Das Lächeln war verschwunden.
»Ich bitte um Verzeihung, wenn ich den Anschein erweckt habe, als nähme ich das auf die leichte Schulter«, sagte er leise. »Es war nicht meine Absicht, Euch zu verhöhnen.«
Ich blickte ihn an, doch ich sah nicht die geringste Spur von Belustigung unter seinen schwarzen Wimpern aufglitzern.
»Nein«, sagte ich und holte erneut tief Luft. »Vermutlich nicht. Ich nehme an, Ihr sagt mir jetzt, dass Ihr auch gar nicht vorhattet, mich wegen Hexerei ergreifen zu lassen.«
Seine grauen Augen sahen mich scharf an. »Das wusstet Ihr?«
»Von Geillis. Im Diebesloch hat sie gesagt, sie sei es, die Ihr loswerden wolltet; ich sei nur ein Unfall.«
»So ist es auch.« Er sah plötzlich sehr müde aus. »Wärt Ihr in der Burg gewesen, hätte ich Euch beschützen können.
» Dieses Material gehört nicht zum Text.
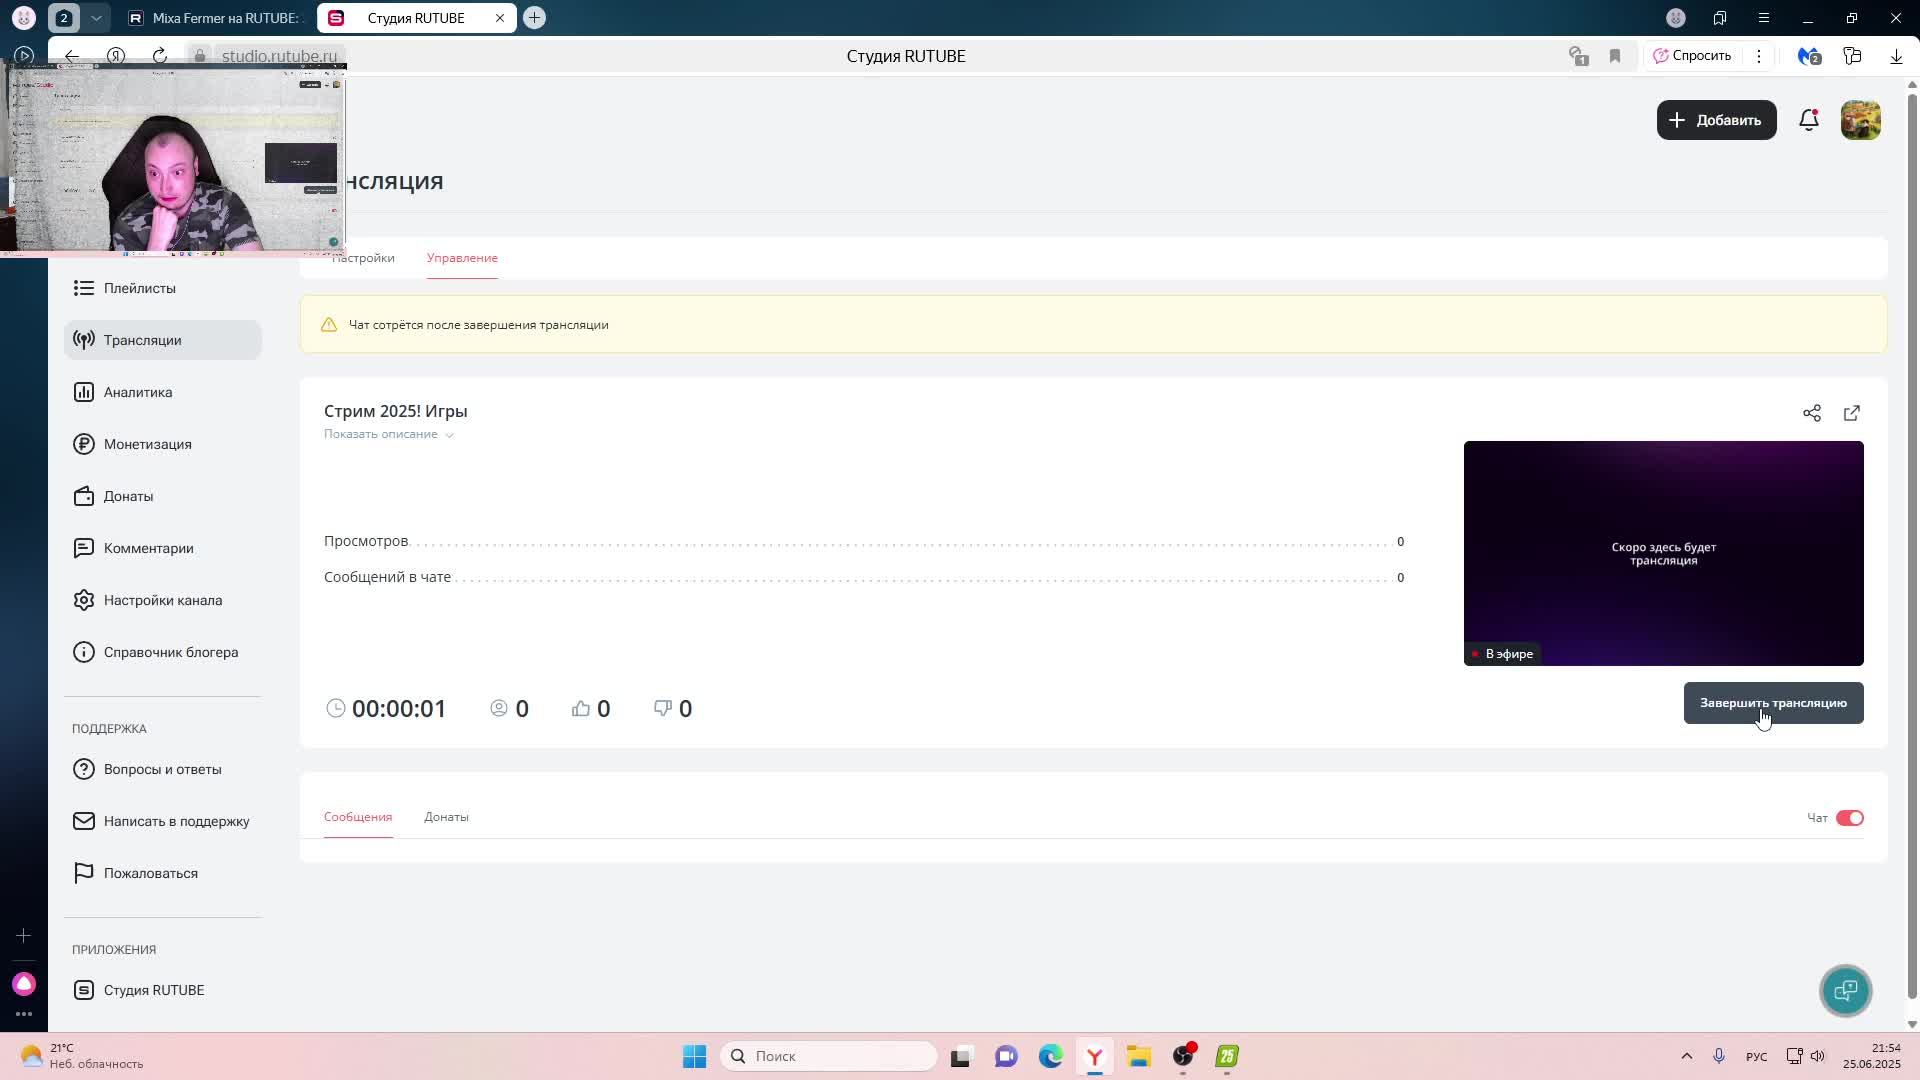Viewport: 1920px width, 1080px height.
Task: Toggle the Чат switch off
Action: pyautogui.click(x=1849, y=818)
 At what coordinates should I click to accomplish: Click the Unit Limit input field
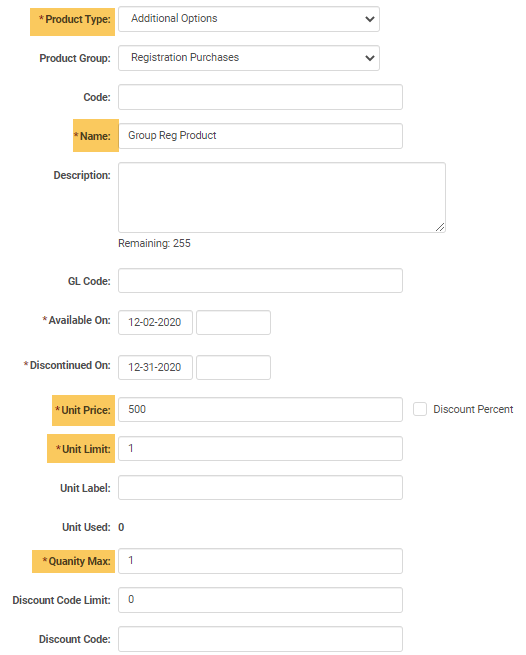pyautogui.click(x=260, y=449)
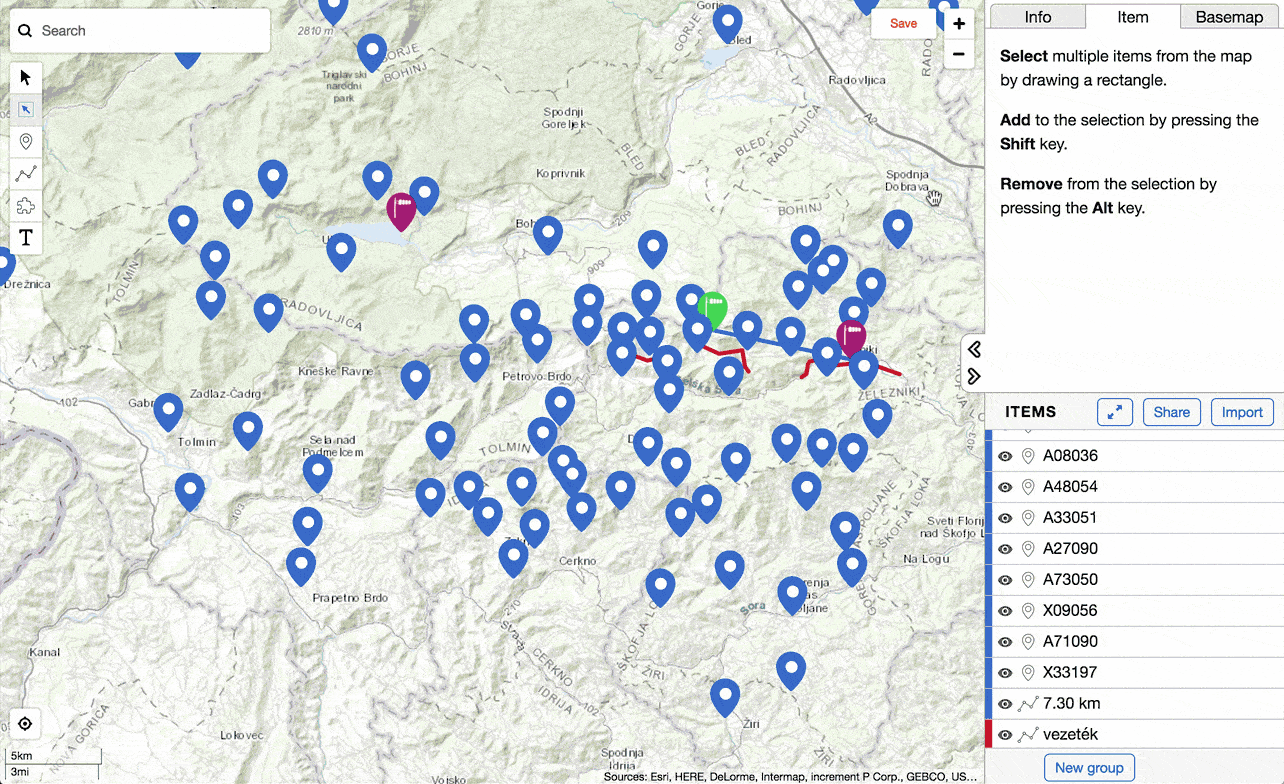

Was in Gottes Namen hat Euch bewogen, ins Dorf zu gehen?«
»Mir wurde gesagt, Geillis Duncan wäre krank und hätte nach mir gefragt«, erwiderte ich knapp.
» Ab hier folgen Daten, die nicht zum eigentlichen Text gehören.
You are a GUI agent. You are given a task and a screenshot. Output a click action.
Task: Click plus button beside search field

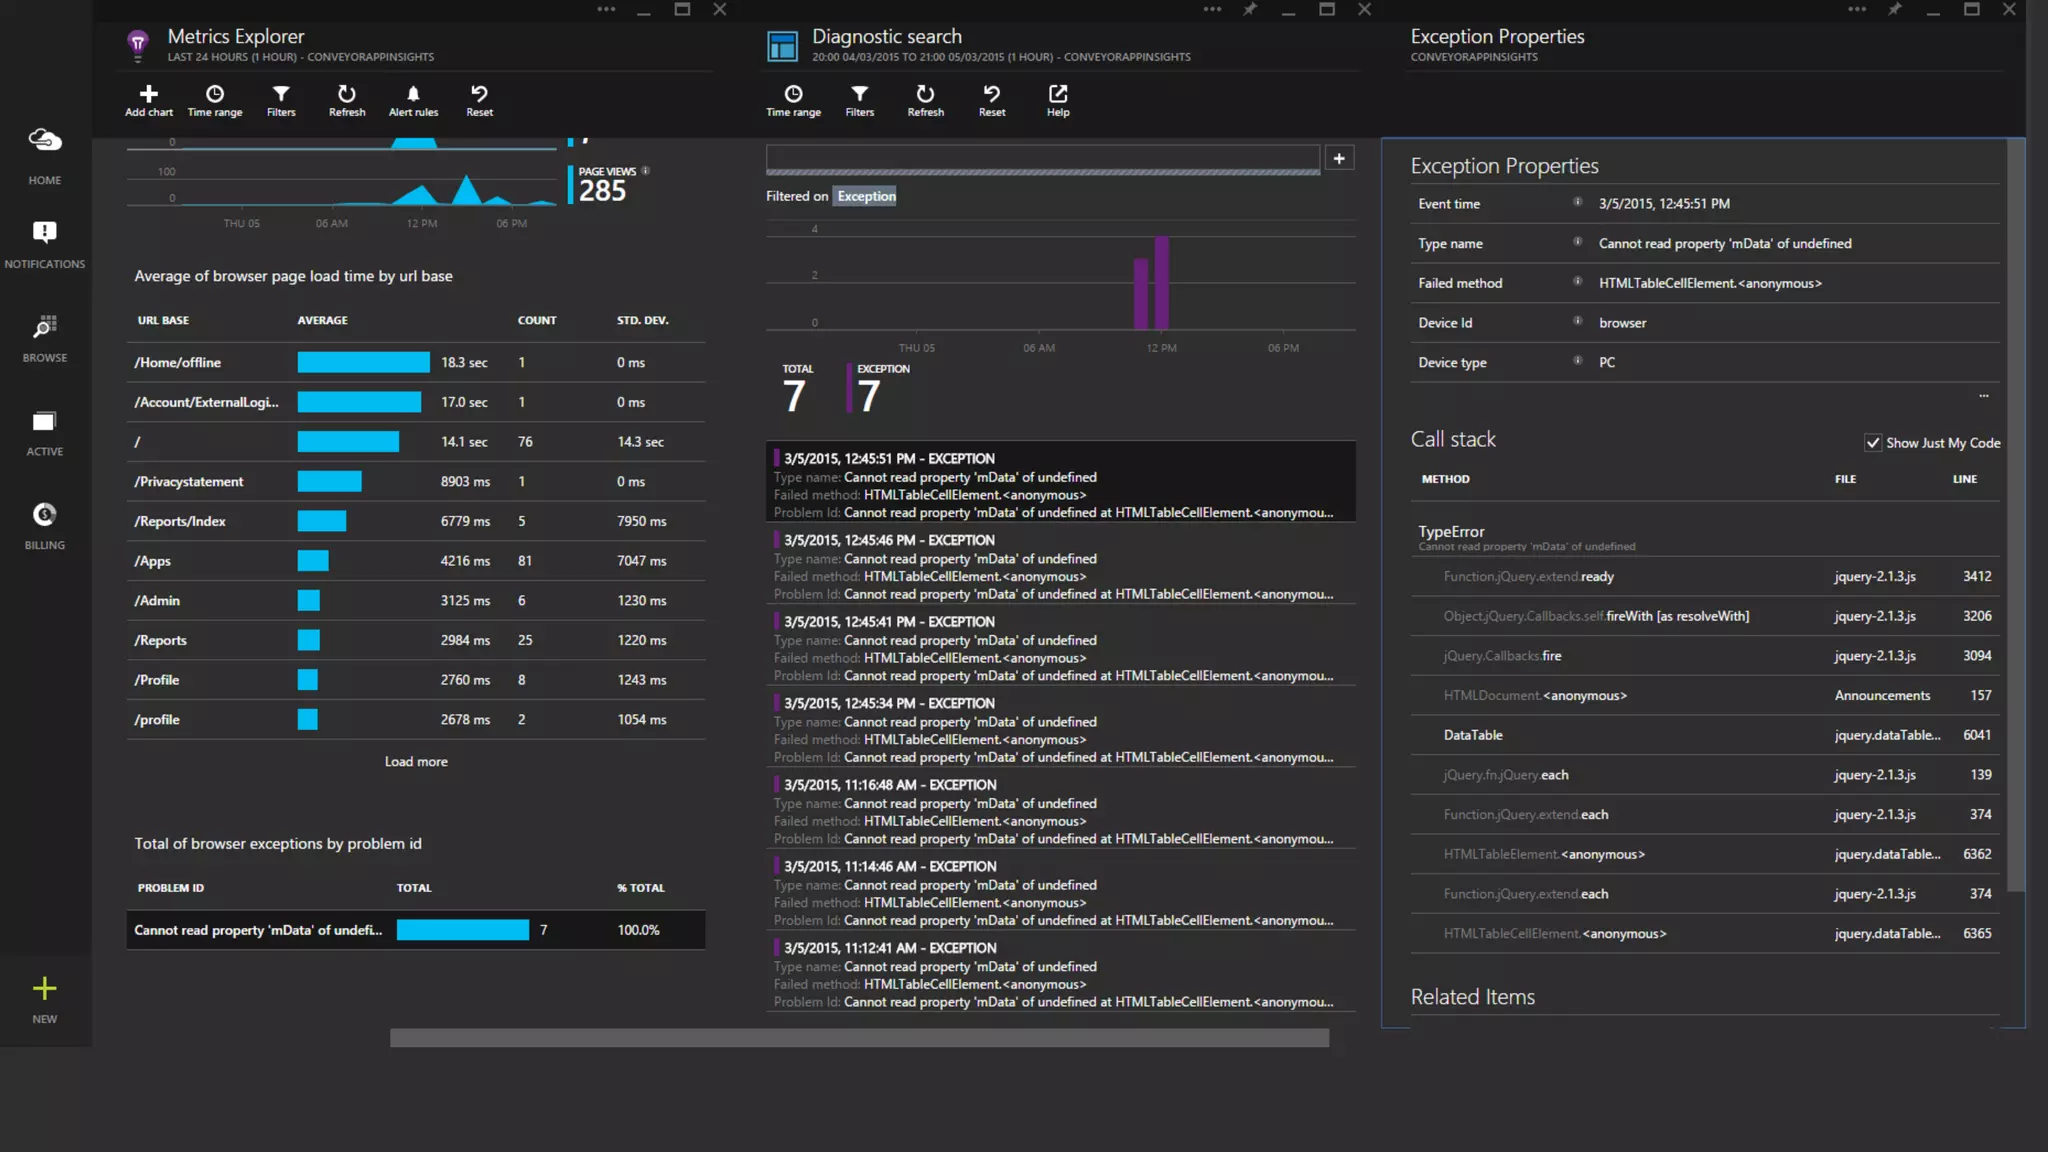pos(1339,158)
»Ah«, sagte er leise. »Von wem, wenn ich fragen darf?«
»Laoghaire.« Ich konnte immer noch nicht verhindern, dass mir beim Namen des Mädchens die Wut hochkam. Aus verschmähter Eifersucht hatte sie nach meiner Heirat mit Jamie gezielt versucht, mich umbringen zu lassen. Erstaunlich weitgehende Bosheit für eine Sechzehnjährige. Und immer noch empfand ich unter der Wut diesen kleinen Funken grimmiger Genugtuung: Er ist mein, dachte ich beinahe wie von selbst. Mein. Du wirst ihn mir niemals nehmen. Nie.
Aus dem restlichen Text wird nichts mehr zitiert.